Rows of pointing data:
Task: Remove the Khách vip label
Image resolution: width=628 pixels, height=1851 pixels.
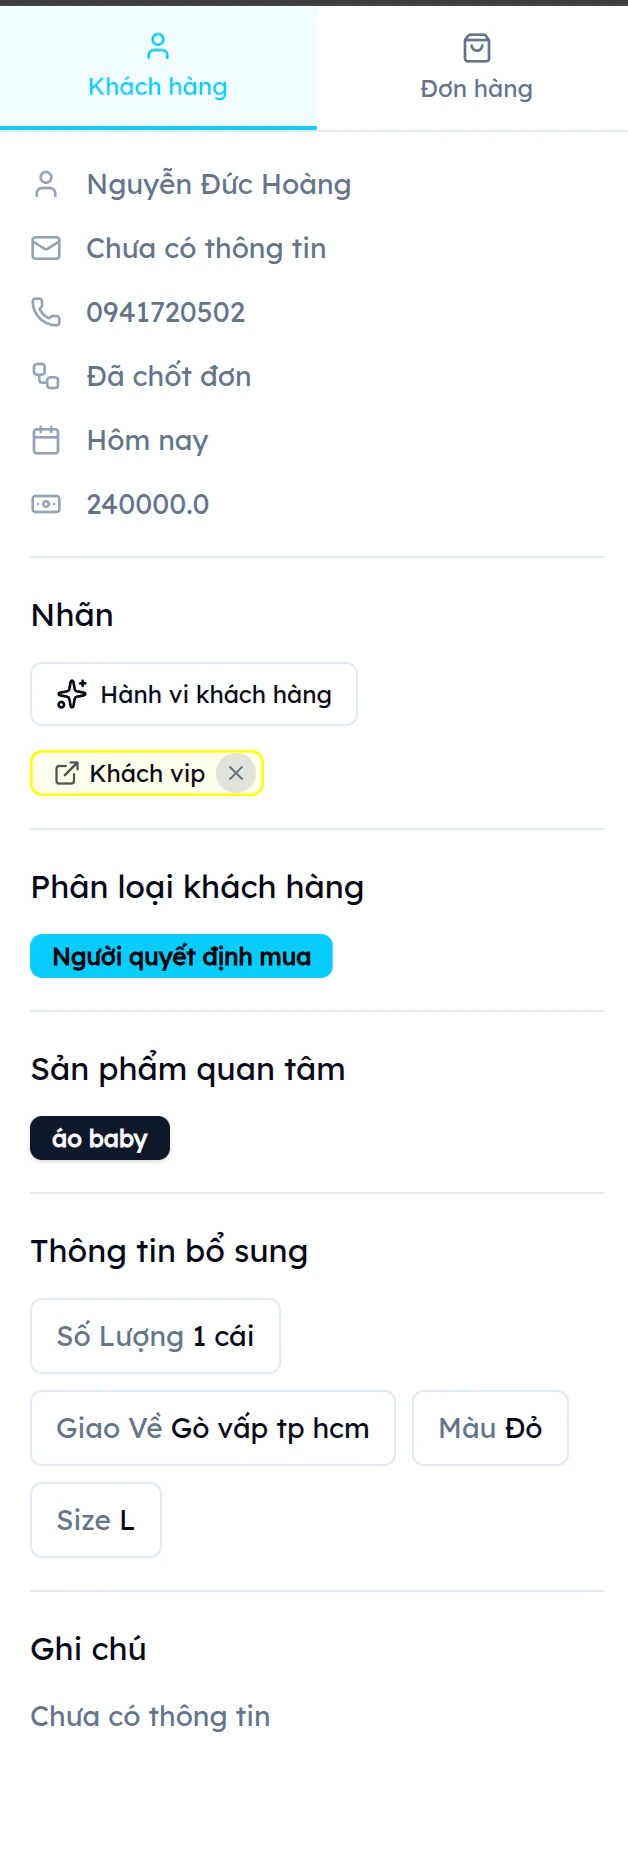Action: [x=237, y=772]
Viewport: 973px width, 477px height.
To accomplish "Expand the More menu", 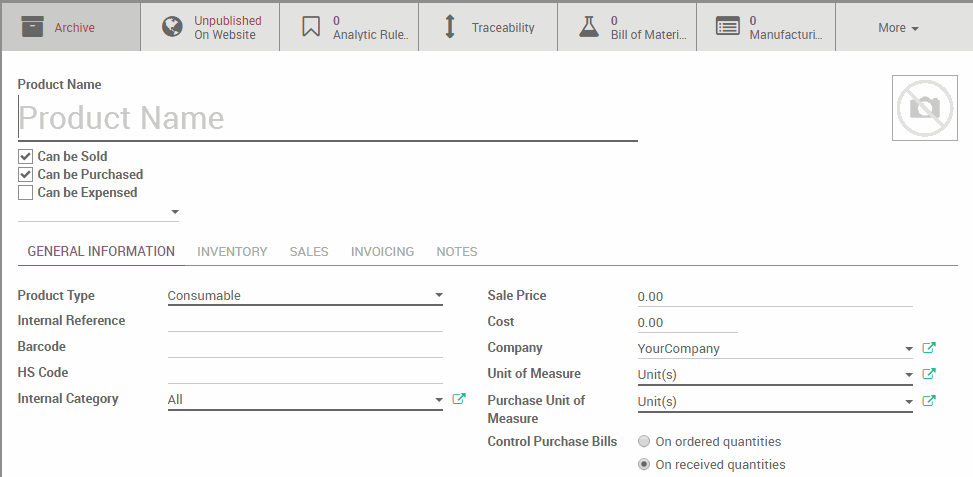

◆ **EXERCISE PROMPT**: Can you rescale the lines above, requests included, by multiplying every coordinate in the answers by 0.95 and rounding each to a whole number, with halves rounded up? Leave the pictures out.

◆ **SOLVED PROBLEM**:
Task: Remove the Khách vip label
Image resolution: width=628 pixels, height=1851 pixels.
Action: [x=225, y=733]
Viewport: 973px width, 477px height.
To accomplish "Expand the More menu", 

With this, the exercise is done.